_THE TASK:_ Beginning with the line containing "Given: Click the TP RR 1/2 label" and ending with the last line of the entries below, copy each line exactly and nothing else.
═════ THE RECORDS
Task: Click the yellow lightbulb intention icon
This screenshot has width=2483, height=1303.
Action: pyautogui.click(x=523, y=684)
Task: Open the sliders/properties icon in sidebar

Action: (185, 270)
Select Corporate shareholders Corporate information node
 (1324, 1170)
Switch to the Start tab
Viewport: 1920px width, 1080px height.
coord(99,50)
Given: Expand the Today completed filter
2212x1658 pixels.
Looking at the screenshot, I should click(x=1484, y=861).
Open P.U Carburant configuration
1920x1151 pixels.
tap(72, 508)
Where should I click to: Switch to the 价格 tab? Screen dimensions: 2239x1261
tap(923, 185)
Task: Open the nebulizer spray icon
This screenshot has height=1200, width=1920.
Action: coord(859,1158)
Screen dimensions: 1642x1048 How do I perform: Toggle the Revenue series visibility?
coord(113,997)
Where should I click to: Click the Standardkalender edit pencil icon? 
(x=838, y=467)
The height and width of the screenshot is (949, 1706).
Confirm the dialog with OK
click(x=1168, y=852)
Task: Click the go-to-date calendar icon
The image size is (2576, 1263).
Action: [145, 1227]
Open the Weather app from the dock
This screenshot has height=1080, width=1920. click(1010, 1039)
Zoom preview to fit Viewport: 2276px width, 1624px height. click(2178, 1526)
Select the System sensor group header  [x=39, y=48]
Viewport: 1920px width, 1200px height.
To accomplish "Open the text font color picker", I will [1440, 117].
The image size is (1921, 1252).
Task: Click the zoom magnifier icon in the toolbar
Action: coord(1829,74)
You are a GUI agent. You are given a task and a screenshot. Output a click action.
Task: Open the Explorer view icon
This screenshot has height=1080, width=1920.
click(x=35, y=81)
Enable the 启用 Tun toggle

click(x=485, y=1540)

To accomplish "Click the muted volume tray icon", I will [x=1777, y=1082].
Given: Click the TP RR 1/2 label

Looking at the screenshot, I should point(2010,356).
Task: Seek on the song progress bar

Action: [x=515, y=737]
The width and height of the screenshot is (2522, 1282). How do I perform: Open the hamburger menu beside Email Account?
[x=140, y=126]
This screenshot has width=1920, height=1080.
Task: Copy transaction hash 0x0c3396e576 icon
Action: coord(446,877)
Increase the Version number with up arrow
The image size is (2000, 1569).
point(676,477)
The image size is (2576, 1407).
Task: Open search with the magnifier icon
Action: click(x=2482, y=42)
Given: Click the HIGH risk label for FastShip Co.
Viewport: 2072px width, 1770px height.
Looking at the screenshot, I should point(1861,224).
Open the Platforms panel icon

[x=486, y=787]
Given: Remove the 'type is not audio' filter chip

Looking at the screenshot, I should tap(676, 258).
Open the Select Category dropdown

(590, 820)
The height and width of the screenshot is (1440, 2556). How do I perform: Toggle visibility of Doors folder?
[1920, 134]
══════════
_REPLY:_
Given: Click the TP RR 1/2 label

Looking at the screenshot, I should point(2010,356).
Task: Seek on the song progress bar

Action: [x=515, y=737]
The width and height of the screenshot is (2522, 1282). How do I perform: Open the hamburger menu beside Email Account?
[x=140, y=126]
This screenshot has width=1920, height=1080.
Task: Copy transaction hash 0x0c3396e576 icon
Action: coord(446,877)
Increase the Version number with up arrow
The image size is (2000, 1569).
point(676,477)
The image size is (2576, 1407).
Task: Open search with the magnifier icon
Action: click(x=2482, y=42)
Given: Click the HIGH risk label for FastShip Co.
Viewport: 2072px width, 1770px height.
Looking at the screenshot, I should point(1861,224).
Open the Platforms panel icon

[x=486, y=787]
Given: Remove the 'type is not audio' filter chip

Looking at the screenshot, I should tap(676, 258).
Open the Select Category dropdown

(590, 820)
The height and width of the screenshot is (1440, 2556). How do I perform: Toggle visibility of Doors folder?
[1920, 134]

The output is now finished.